Records shown >>
-------------------------

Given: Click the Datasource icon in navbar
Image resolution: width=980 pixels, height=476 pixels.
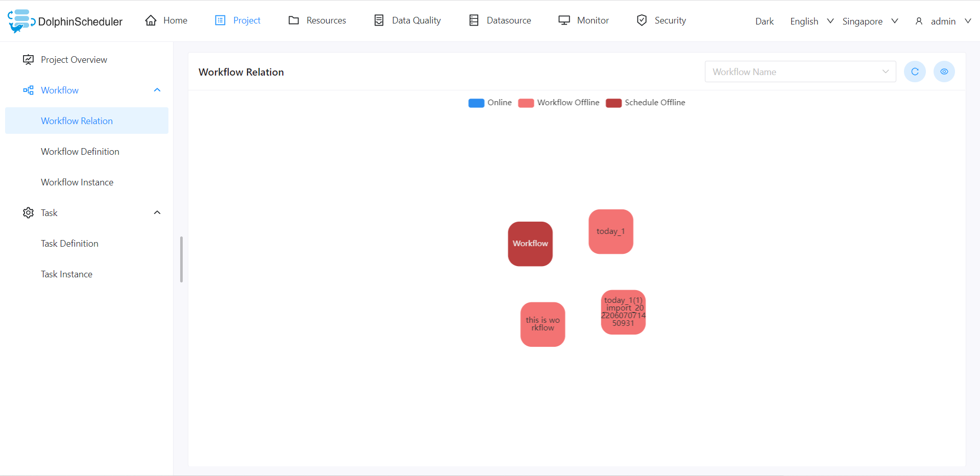Looking at the screenshot, I should pyautogui.click(x=474, y=20).
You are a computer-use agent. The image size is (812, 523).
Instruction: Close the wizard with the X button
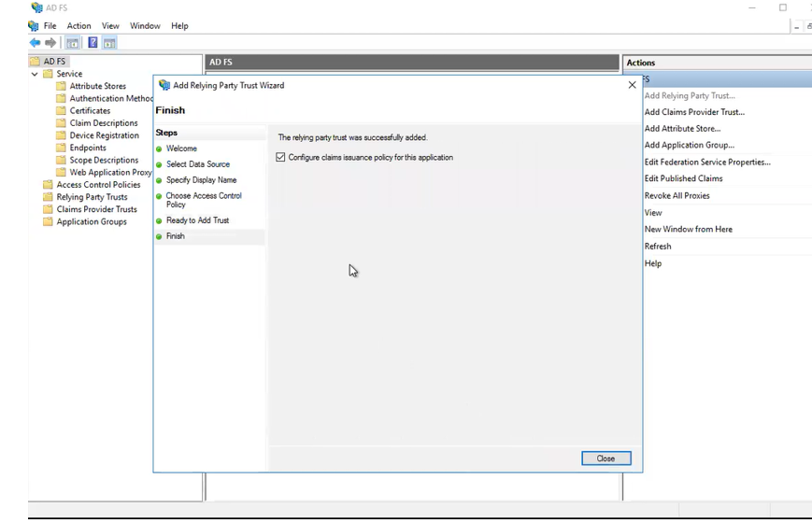point(633,85)
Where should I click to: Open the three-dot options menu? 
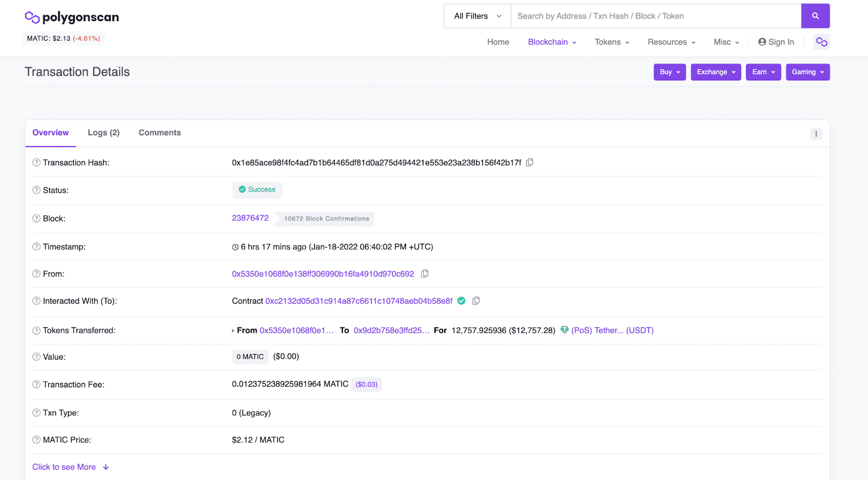pos(816,134)
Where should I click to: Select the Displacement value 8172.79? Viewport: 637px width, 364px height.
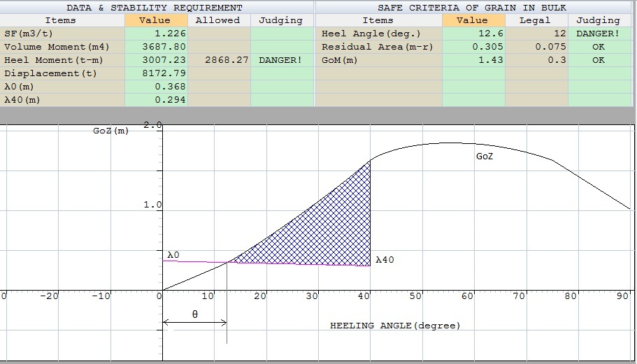coord(156,73)
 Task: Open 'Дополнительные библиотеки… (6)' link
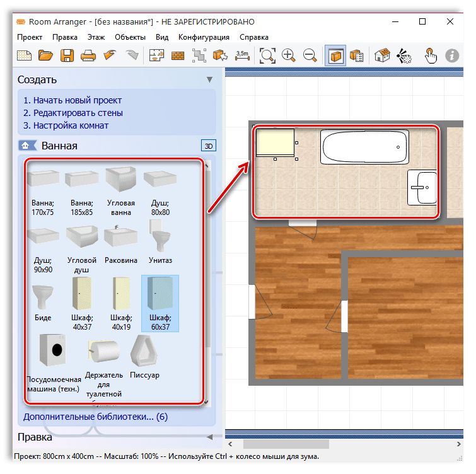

-------------------------

Exercise description >> Give the data again word for word, without pictures.

Output of the task >>
Given: Click the Datasource icon in navbar
Image resolution: width=980 pixels, height=476 pixels.
Looking at the screenshot, I should pyautogui.click(x=474, y=20).
You are a computer-use agent. The image size is (812, 523).
Instruction: Close the wizard with the X button
point(633,85)
Where should I click to: Open the three-dot options menu? 
pos(816,134)
Where should I click to: Select the Displacement value 8172.79? Viewport: 637px width, 364px height.
coord(156,73)
 Task: Open 'Дополнительные библиотеки… (6)' link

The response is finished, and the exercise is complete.